PythonPython 3.9.16Pythonの仮想環境を“venv”および、本記事で配布しているrequirements.txtにより構築いただくことを強く推奨いたします。
※作成したPython仮想環境はpython -m ipykernel install –user –name=(仮想環境名)のようにJupyterLabのカーネルとして追加可能です。
JupyterLab3.6.2
(Node.js)必須ではありません。
※JupyterLab上でPlotlyのグラフを表示する場合は必要ですが、インストールされていない場合でもResultディレクトリ配下には結果が正しく出力されます。
Understand6.0 (Build 1076)
または
6.3 (Build 1139)
$PATHへundコマンドのインストール先を追加
スクリプト実行ユーザーが実行ディレクトリにおいて
“und”コマンドを実行可能である必要があります。
弊社の環境ではUnderstand 6.0, Understand 6.3の両方で実行確認を実施しました。
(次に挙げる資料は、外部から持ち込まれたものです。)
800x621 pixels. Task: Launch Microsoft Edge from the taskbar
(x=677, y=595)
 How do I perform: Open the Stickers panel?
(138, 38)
(実行にはいずれかのバージョンがインストールされていれば利用可能です。)
(Git)2.39.2必須ではありません。後述のis_gitがTrueの場合に必要です。
yum install -y git
(Subversion)1.14.2 必須ではありません。 後述の is_svnがTrueの場合に必要です。
yum install -y subversion
  • 実行環境(Windows)について
    本記事では詳細は割愛いたしますが、弊社ではJupyter Lab Desktopというツールを利用することで、Windows上でも本スクリプトは問題なく動作しております。
    インストールなどは非常に簡単であるため、Windows上で実行される方はぜひご利用をご検討ください。

スクリプト内で実行していること

  1. (オプション)GitまたはSvnからソースコードcheckout、コード解析、Understandメトリクス取得
  2. csvよりメトリクスデータ読み込み
  3. 関数表(df_understand_FM)、ファイル表(df_understand_File)にメトリクスデータ格納
  4. 各グラフの表示
  5. 結果の出力(Resultディレクトリ)、Resultディレクトリのアーカイブ(zip)化

スクリプト内で実行時に設定する値/利用するコマンド/実行時の注意点

実行時に設定する値/利用するコマンド/実行時の注意点についてはこちら(.html)からご確認いただけます。

終わりに

本スクリプトを利用することで、ソフトウェア開発プロジェクトの状態を簡単に分析し、状況を把握したり、問題となり得るファイルや関数を抽出いただけます。
また、CI環境で利用されることで、各リビジョンごとにコードの問題点をスナップショットのように、記録しておくことが可能です。
本スクリプトが皆様のソフトウェア開発に少しでもお役に立てることを願っております。

今回は以上となります。
最後までご覧いただきありがとうございました。